Thursday, September 16, 2010

ECONOMICS - 101

Economics 101 – a King summoned all his most trusted economic advisers and asked them to come up with the briefest statement possible that would summarize all a person needs to know about economic theory. After much deliberation, the advisers sent the king the following note:

"There is no such thing as a free lunch."

Any imaginable economic decision, no matter how large or small, follows that premise without exception, and it matters not whether the decision is one with national ramifications or one that concerns only one household. For example, how a nation decides to pay for a war is essentially no different than a couple's decision on how to pay for a more expensive house. A nation can decide to pay for the costs of war in any one of three ways: (1) by raising taxes, (2) by lowering spending in other areas to offset the war costs, or (3) by borrowing money to be repaid at a later date. A couple can pay for their more expensive house by (1) getting a second job, (2) lowering household spending in other areas of their life, or (3) by borrowing money to be repaid at a later date. In both examples, the available options are virtually identical, and all of those options require a corresponding sacrifice, whether it means more taxes paid, more hours worked, sacrificing things we care about in our lives, or paying interest on our debts if we choose the borrowing option. There is no escaping the economic axiom that every benefit requires a corresponding sacrifice.

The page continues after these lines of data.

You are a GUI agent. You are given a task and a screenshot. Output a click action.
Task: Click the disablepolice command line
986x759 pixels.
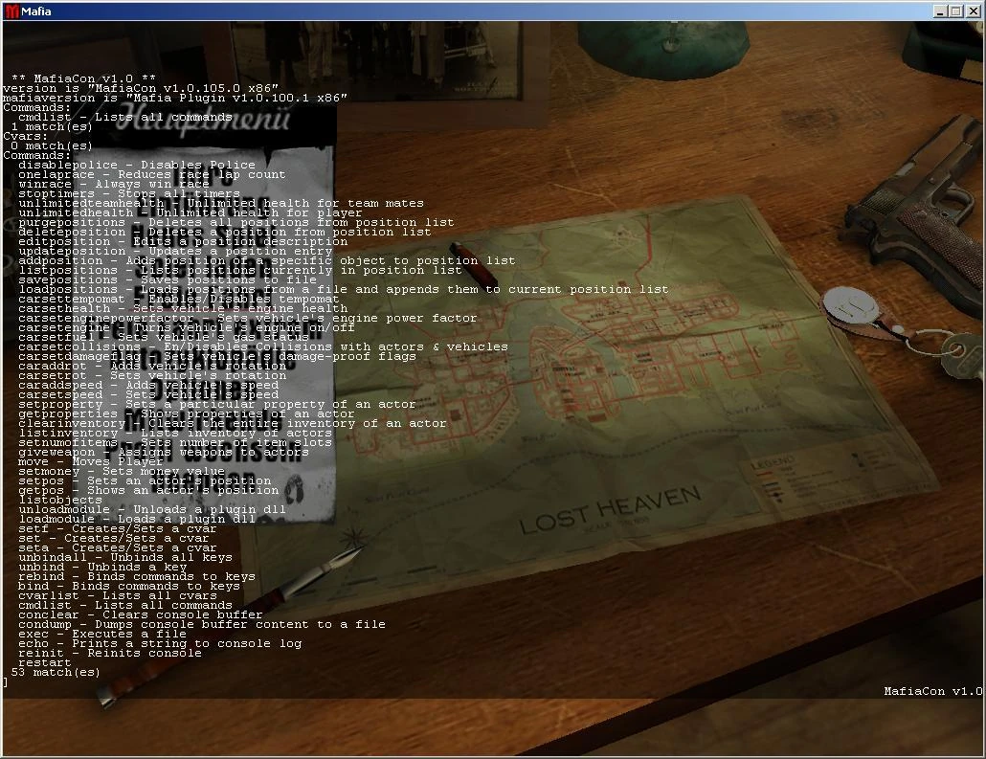[x=137, y=165]
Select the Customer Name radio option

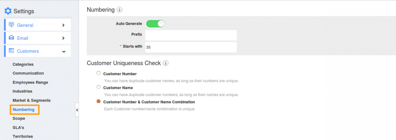[x=98, y=87]
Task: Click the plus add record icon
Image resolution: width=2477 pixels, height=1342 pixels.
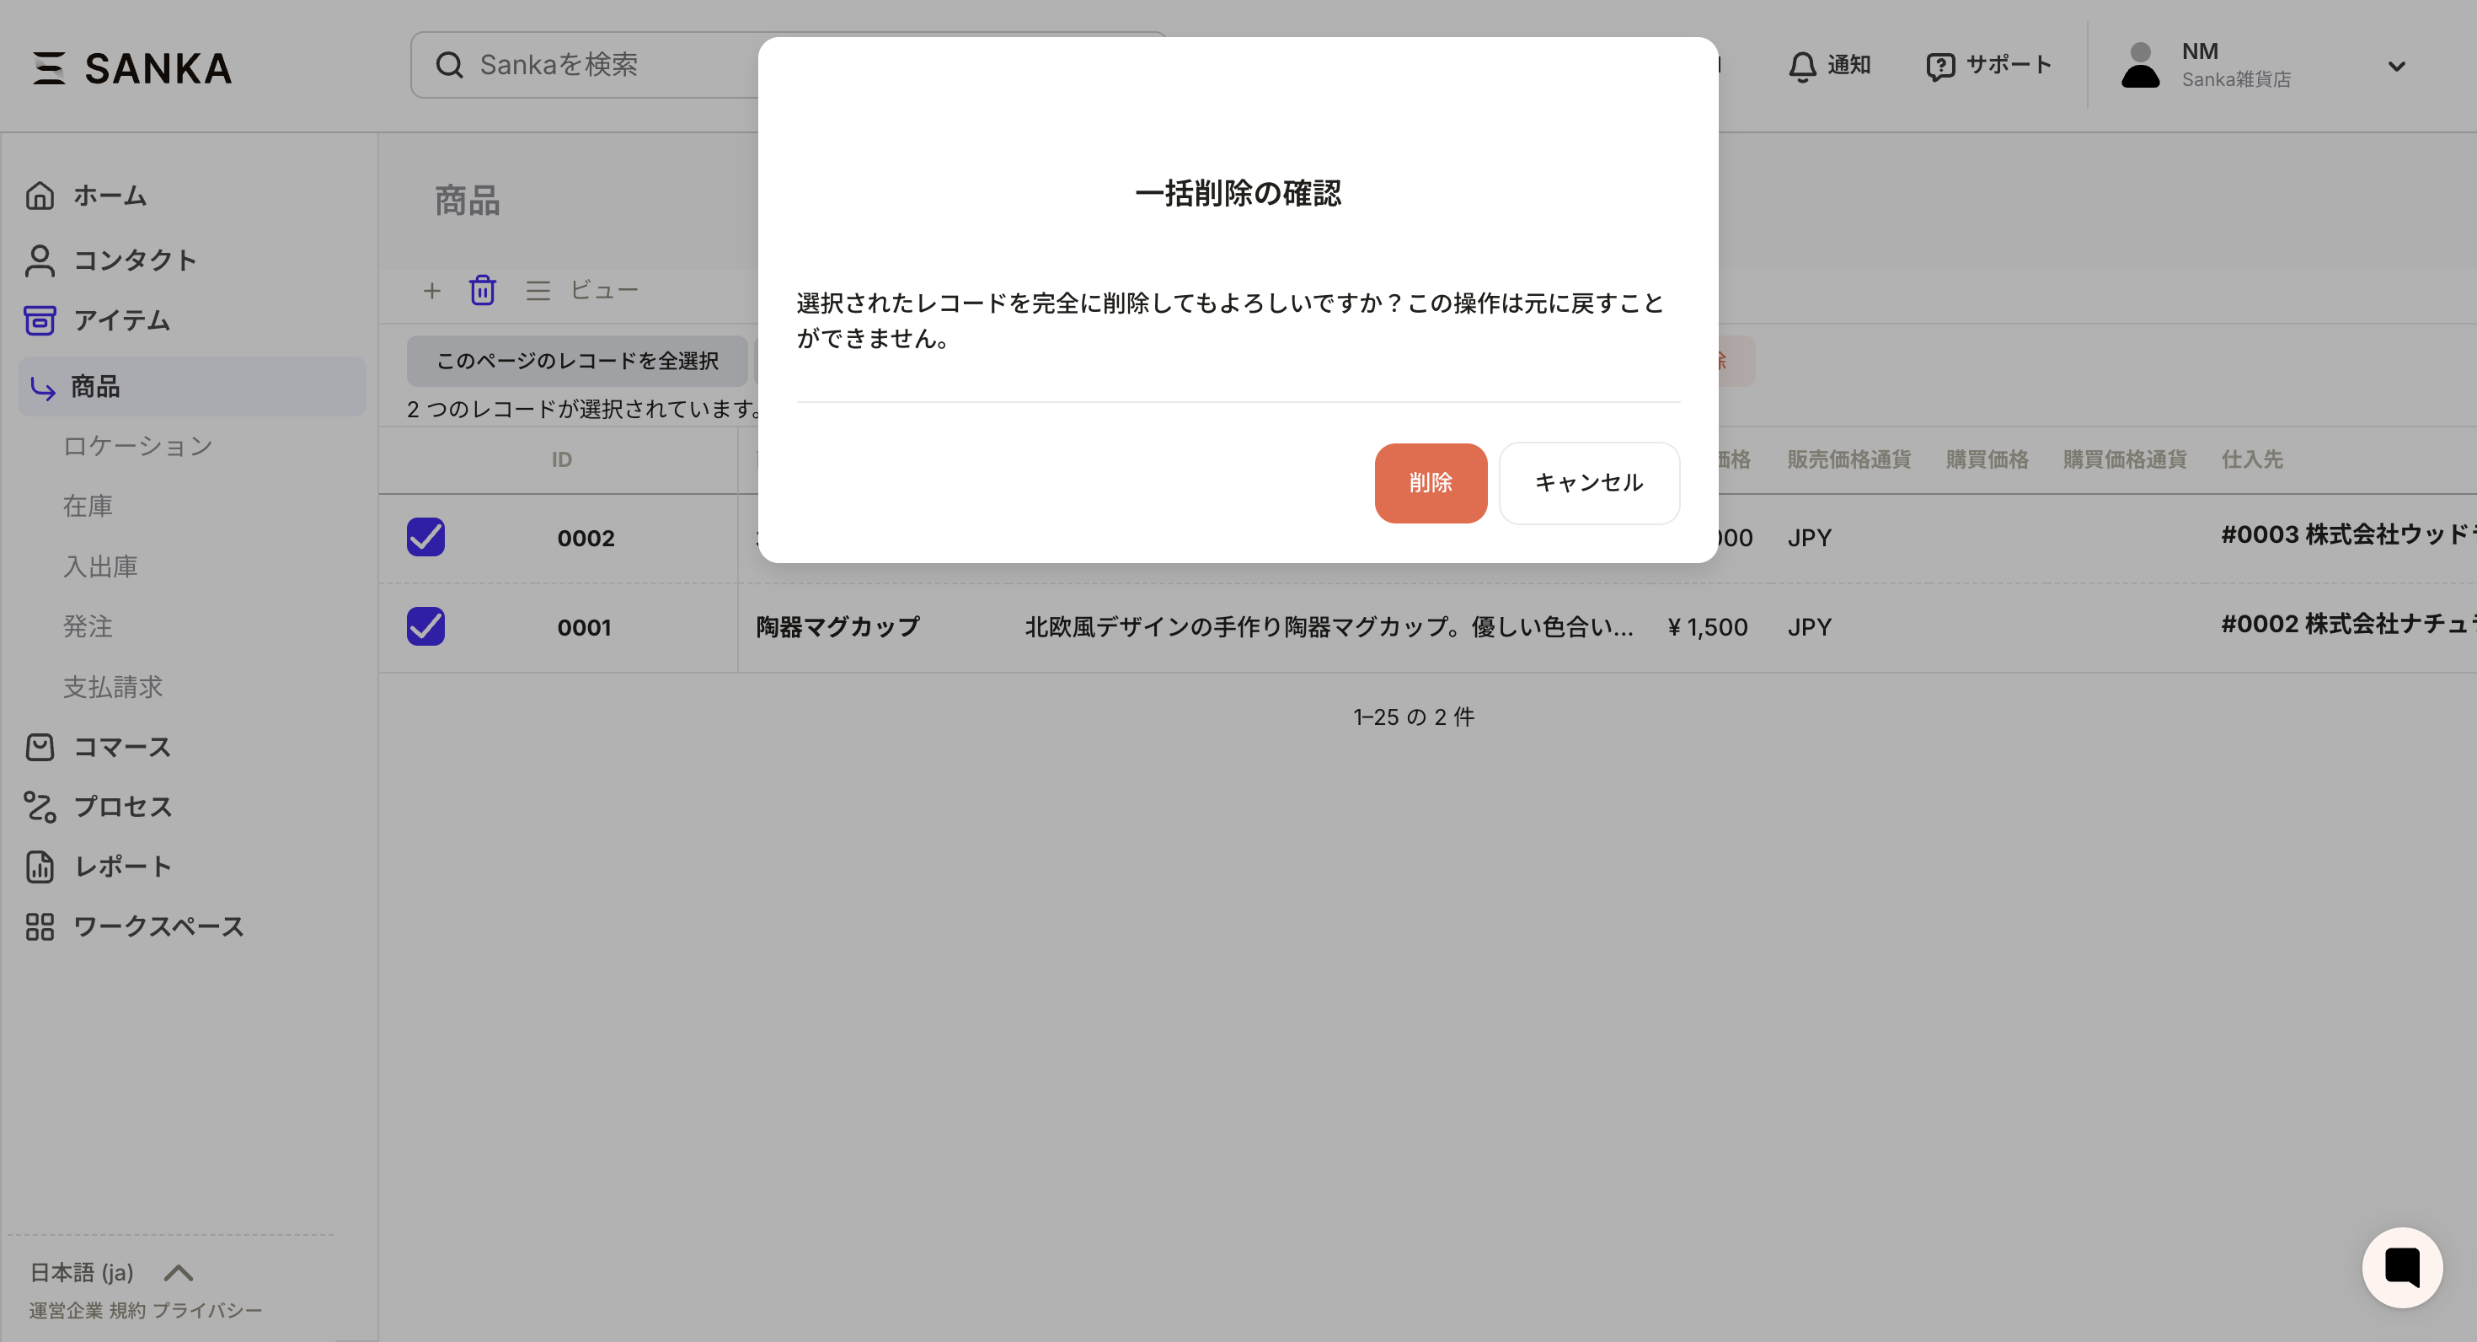Action: (x=432, y=291)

That notion, that there is no such thing as a free lunch, acts as a kind of economic balance. When sacrifice equals benefit, economic harmony prevails. It is only where a nation or an individual attempts to reap greater benefits than the sacrifice they are willing to bear, that economic chaos occurs, and once that happens, the only way to return economic chaos to a state of equilibrium is to pay the corresponding sacrifice.

Following the events of September 11th, 2001, our nation commenced two wars, one in Iraq and one in Afghanistan. To date, the price tag attached to those war efforts comes to almost two trillion dollars. How much have American taxpayers sacrificed to pay for those wars? Not one red cent! Every single dollar spent on the wars in Iraq and Afghanistan has been appropriated through supplemental appropriation bills, which simply add the costs directly to the national debt, including the interest on those debts. Taxes were never raised to cover that debt. Spending was not decreased to cover that debt. The government simply borrowed the money. Eventually, the economy sank into recession.

During the same time as the wars in Iraq and Afghanistan were occupying the focus of the federal government, moving into a new or more expensive home was occupying the focus of tens of millions of Americans. As folks have sadly come to realize, millions of those home buyers were purchasing more expensive homes than they could actually afford, and with little or no down payment to give them equity in their property, millions of home owners quickly fell under when the economy went south and unemployment skyrocketed. As a result, the housing market collapsed.

America as a Nation, and Americans as individuals are now faced with the painful reality that only national and individual sacrifice can bring our national economy and our household economies back into economic equilibrium. We can choose between sacrifices, but we cannot avoid making them forever.

There is no such thing as a free lunch…never has been; never will be!